短編集‥*.°




彼氏に振られた時の会話といえば、
とても悔しいモノだった。



「ねぇ、タカシ…
 あんた…浮気してるよね」



「…は?なに言ってんだよ?
 …あー、もしかしてサヤの事?」



「…髪の毛の短い子だよ。
 …アタシと違って」



「まあね。
 ミズキと違ってキスが上手いし、
 なにより…癒されるからねー」



「認めるの?最低じゃん!なんなの?
 アタシと付き合ってんじゃ
 なかったの?」



「あ?別に。お前に告られて、
 セフレにしようかと思ってたけど…。
 ミズキ全然させてくれないじゃん。
 だから別に良いか、と思って。

 サヤは何回でもさせてくれるし…。
 サイコーだよ」



「あんた…っ、最低!別れるから…!」



「ん、別に良いぜ。
 お前の顔好みじゃないし。
 ほら、この子がサヤだよ」



そう言って、
携帯の写真保存アプリの中の一枚を…
見せてきた。



確かに、アタシとは違って、
女の子らしくて…可愛かった。



「可愛いだろ?
 お前もそこそこ良いけど。

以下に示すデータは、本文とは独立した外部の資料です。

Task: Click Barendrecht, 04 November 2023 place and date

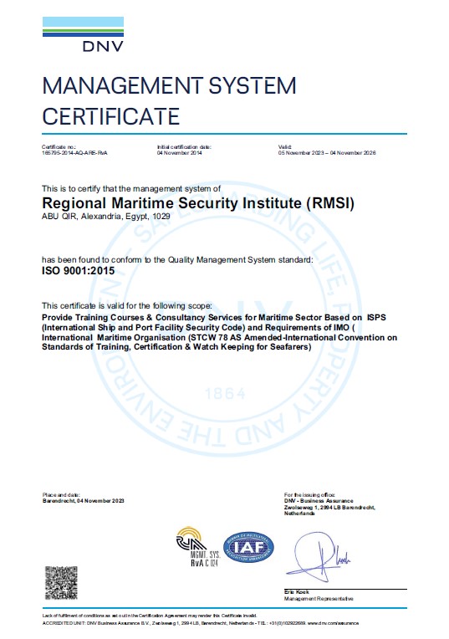Action: click(x=83, y=500)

んじゃ」



セフレにしようか…
キスが上手いし…
癒されるから…
お前の顔好みじゃないし…。



あのあと、何度も何度も頭の中で
タカシの声がリピートされた。



要するに…アタシは欠陥、
サヤって子は使い勝手の良い
人形って事。



赤く染まった雲を見て、ふと、
そのサヤって子が可哀想に思えた。



アタシ自身も、惨めに見えた。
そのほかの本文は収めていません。